> **WHAT NEEDS TO BE DONE**: Reproduce the records word for word, with nothing left out.

> **DATA TO USE**:
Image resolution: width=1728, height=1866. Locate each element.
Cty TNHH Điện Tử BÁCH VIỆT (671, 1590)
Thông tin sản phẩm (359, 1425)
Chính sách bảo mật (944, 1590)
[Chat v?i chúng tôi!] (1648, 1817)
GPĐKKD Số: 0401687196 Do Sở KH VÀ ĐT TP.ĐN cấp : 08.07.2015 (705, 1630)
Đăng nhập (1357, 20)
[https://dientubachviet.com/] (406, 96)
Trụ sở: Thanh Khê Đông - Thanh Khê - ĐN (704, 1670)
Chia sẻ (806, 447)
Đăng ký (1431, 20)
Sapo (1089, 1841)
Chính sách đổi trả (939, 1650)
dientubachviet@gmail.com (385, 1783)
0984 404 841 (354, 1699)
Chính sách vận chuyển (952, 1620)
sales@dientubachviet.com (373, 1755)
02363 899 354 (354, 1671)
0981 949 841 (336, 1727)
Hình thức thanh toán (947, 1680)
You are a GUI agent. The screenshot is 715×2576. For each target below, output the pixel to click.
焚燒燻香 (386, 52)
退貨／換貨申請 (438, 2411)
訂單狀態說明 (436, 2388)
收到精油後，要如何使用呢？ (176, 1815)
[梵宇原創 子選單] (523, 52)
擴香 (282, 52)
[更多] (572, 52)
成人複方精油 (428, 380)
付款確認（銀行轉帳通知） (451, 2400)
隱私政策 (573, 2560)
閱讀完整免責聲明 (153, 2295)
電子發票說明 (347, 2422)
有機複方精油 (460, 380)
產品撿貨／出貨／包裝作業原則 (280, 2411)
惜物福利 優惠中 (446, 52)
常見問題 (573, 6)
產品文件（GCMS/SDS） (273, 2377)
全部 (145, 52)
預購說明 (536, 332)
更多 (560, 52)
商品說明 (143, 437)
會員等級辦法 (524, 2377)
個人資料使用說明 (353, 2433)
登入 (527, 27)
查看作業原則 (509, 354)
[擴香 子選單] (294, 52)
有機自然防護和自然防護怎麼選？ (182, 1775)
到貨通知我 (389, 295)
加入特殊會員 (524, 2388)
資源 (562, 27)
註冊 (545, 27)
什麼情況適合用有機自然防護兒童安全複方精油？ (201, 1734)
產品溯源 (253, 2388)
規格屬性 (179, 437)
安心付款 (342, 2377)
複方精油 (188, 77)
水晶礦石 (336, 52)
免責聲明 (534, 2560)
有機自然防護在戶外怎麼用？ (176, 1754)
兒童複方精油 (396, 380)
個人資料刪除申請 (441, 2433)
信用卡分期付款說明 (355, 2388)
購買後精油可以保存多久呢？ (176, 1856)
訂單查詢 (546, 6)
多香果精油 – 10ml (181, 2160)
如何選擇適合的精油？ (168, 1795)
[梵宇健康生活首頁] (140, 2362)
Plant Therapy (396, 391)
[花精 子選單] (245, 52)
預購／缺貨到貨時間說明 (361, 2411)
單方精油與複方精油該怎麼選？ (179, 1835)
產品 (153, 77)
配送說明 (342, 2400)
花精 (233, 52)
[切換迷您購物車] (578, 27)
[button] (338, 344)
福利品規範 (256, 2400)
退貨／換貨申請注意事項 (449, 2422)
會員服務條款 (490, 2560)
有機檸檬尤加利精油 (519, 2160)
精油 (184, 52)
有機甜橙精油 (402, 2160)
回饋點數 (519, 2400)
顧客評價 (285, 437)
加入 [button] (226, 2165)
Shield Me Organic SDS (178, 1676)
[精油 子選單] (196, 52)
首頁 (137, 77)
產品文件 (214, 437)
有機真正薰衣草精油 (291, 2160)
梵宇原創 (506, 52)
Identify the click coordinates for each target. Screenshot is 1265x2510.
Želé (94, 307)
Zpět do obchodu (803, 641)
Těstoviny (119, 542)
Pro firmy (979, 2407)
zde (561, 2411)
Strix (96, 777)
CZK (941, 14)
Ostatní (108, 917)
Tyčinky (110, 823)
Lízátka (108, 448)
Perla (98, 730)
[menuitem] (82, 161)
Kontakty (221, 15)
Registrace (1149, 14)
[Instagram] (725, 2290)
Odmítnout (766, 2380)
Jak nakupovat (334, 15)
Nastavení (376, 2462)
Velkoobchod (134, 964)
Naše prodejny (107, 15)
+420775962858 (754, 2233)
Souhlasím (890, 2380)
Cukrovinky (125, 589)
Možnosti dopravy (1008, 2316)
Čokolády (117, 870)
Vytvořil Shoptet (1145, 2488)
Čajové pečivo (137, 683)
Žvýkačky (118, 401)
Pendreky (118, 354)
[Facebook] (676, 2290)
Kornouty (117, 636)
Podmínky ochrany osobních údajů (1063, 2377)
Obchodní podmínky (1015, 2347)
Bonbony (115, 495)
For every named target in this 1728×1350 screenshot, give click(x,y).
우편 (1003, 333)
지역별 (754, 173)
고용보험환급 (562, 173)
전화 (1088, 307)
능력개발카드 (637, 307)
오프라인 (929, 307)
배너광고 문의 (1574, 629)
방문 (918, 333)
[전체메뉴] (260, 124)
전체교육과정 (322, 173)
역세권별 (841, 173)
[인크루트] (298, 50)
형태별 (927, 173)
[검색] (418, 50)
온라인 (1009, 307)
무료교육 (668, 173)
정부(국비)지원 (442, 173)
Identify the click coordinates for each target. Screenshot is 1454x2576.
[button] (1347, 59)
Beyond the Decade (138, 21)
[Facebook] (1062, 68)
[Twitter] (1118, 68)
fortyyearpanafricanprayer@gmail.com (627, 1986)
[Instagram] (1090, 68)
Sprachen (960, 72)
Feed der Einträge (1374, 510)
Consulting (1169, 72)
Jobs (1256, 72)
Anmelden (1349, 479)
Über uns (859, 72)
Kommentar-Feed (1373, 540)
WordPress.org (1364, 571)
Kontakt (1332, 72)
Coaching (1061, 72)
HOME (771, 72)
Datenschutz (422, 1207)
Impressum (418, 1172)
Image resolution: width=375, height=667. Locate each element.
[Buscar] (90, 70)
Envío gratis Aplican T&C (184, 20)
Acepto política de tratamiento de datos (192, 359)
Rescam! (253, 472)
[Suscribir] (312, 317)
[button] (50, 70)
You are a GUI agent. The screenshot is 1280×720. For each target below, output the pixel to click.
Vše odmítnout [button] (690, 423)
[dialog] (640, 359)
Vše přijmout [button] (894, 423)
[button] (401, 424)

> **RESULT**:
Image resolution: width=1728, height=1866. Locate each element.
Cty TNHH Điện Tử BÁCH VIỆT (671, 1590)
Thông tin sản phẩm (359, 1425)
Chính sách bảo mật (944, 1590)
[Chat v?i chúng tôi!] (1648, 1817)
GPĐKKD Số: 0401687196 Do Sở KH VÀ ĐT TP.ĐN cấp : 08.07.2015 (705, 1630)
Đăng nhập (1357, 20)
[https://dientubachviet.com/] (406, 96)
Trụ sở: Thanh Khê Đông - Thanh Khê - ĐN (704, 1670)
Chia sẻ (806, 447)
Đăng ký (1431, 20)
Sapo (1089, 1841)
Chính sách đổi trả (939, 1650)
dientubachviet@gmail.com (385, 1783)
0984 404 841 (354, 1699)
Chính sách vận chuyển (952, 1620)
sales@dientubachviet.com (373, 1755)
02363 899 354 (354, 1671)
0981 949 841 (336, 1727)
Hình thức thanh toán (947, 1680)
You are a GUI agent. The screenshot is 715×2576. For each target below, output the pixel to click.
焚燒燻香 (386, 52)
退貨／換貨申請 (438, 2411)
訂單狀態說明 (436, 2388)
收到精油後，要如何使用呢？ (176, 1815)
[梵宇原創 子選單] (523, 52)
擴香 (282, 52)
[更多] (572, 52)
成人複方精油 (428, 380)
付款確認（銀行轉帳通知） (451, 2400)
隱私政策 (573, 2560)
閱讀完整免責聲明 (153, 2295)
電子發票說明 (347, 2422)
有機複方精油 (460, 380)
產品撿貨／出貨／包裝作業原則 (280, 2411)
惜物福利 優惠中 (446, 52)
常見問題 (573, 6)
產品文件（GCMS/SDS） (273, 2377)
全部 (145, 52)
預購說明 (536, 332)
更多 (560, 52)
商品說明 (143, 437)
會員等級辦法 (524, 2377)
個人資料使用說明 (353, 2433)
登入 (527, 27)
查看作業原則 (509, 354)
[擴香 子選單] (294, 52)
有機自然防護和自然防護怎麼選？ (182, 1775)
到貨通知我 (389, 295)
加入特殊會員 (524, 2388)
資源 (562, 27)
註冊 (545, 27)
什麼情況適合用有機自然防護兒童安全複方精油？ (201, 1734)
產品溯源 (253, 2388)
規格屬性 (179, 437)
安心付款 (342, 2377)
複方精油 (188, 77)
水晶礦石 (336, 52)
免責聲明 (534, 2560)
有機自然防護在戶外怎麼用？ (176, 1754)
兒童複方精油 (396, 380)
個人資料刪除申請 (441, 2433)
信用卡分期付款說明 (355, 2388)
購買後精油可以保存多久呢？ (176, 1856)
訂單查詢 (546, 6)
多香果精油 – 10ml (181, 2160)
如何選擇適合的精油？ (168, 1795)
[梵宇健康生活首頁] (140, 2362)
Plant Therapy (396, 391)
[花精 子選單] (245, 52)
預購／缺貨到貨時間說明 (361, 2411)
單方精油與複方精油該怎麼選？ (179, 1835)
產品 (153, 77)
配送說明 (342, 2400)
花精 (233, 52)
[切換迷您購物車] (578, 27)
[button] (338, 344)
福利品規範 (256, 2400)
退貨／換貨申請注意事項 (449, 2422)
會員服務條款 (490, 2560)
有機檸檬尤加利精油 (519, 2160)
精油 (184, 52)
有機甜橙精油 (402, 2160)
回饋點數 (519, 2400)
顧客評價 (285, 437)
加入 [button] (226, 2165)
Shield Me Organic SDS (178, 1676)
[精油 子選單] (196, 52)
首頁 (137, 77)
產品文件 (214, 437)
有機真正薰衣草精油 (291, 2160)
梵宇原創 (506, 52)
Identify the click coordinates for each target. Screenshot is 1265x2510.
Želé (94, 307)
Zpět do obchodu (803, 641)
Těstoviny (119, 542)
Pro firmy (979, 2407)
zde (561, 2411)
Strix (96, 777)
CZK (941, 14)
Ostatní (108, 917)
Tyčinky (110, 823)
Lízátka (108, 448)
Perla (98, 730)
[menuitem] (82, 161)
Kontakty (221, 15)
Registrace (1149, 14)
[Instagram] (725, 2290)
Odmítnout (766, 2380)
Jak nakupovat (334, 15)
Nastavení (376, 2462)
Velkoobchod (134, 964)
Naše prodejny (107, 15)
+420775962858 (754, 2233)
Souhlasím (890, 2380)
Cukrovinky (125, 589)
Možnosti dopravy (1008, 2316)
Čokolády (117, 870)
Vytvořil Shoptet (1145, 2488)
Čajové pečivo (137, 683)
Žvýkačky (118, 401)
Pendreky (118, 354)
[Facebook] (676, 2290)
Kornouty (117, 636)
Podmínky ochrany osobních údajů (1063, 2377)
Obchodní podmínky (1015, 2347)
Bonbony (115, 495)
For every named target in this 1728×1350 screenshot, give click(x,y).
우편 (1003, 333)
지역별 (754, 173)
고용보험환급 (562, 173)
전화 (1088, 307)
능력개발카드 (637, 307)
오프라인 (929, 307)
배너광고 문의 (1574, 629)
방문 (918, 333)
[전체메뉴] (260, 124)
전체교육과정 (322, 173)
역세권별 (841, 173)
[인크루트] (298, 50)
형태별 (927, 173)
[검색] (418, 50)
온라인 (1009, 307)
무료교육 (668, 173)
정부(국비)지원 (442, 173)
Identify the click coordinates for each target. Screenshot is 1454x2576.
[button] (1347, 59)
Beyond the Decade (138, 21)
[Facebook] (1062, 68)
[Twitter] (1118, 68)
fortyyearpanafricanprayer@gmail.com (627, 1986)
[Instagram] (1090, 68)
Sprachen (960, 72)
Feed der Einträge (1374, 510)
Consulting (1169, 72)
Jobs (1256, 72)
Anmelden (1349, 479)
Über uns (859, 72)
Kommentar-Feed (1373, 540)
WordPress.org (1364, 571)
Kontakt (1332, 72)
Coaching (1061, 72)
HOME (771, 72)
Datenschutz (422, 1207)
Impressum (418, 1172)
Image resolution: width=375, height=667. Locate each element.
[Buscar] (90, 70)
Envío gratis Aplican T&C (184, 20)
Acepto política de tratamiento de datos (192, 359)
Rescam! (253, 472)
[Suscribir] (312, 317)
[button] (50, 70)
You are a GUI agent. The screenshot is 1280×720. For each target below, output the pixel to click.
Vše odmítnout [button] (690, 423)
[dialog] (640, 359)
Vše přijmout [button] (894, 423)
[button] (401, 424)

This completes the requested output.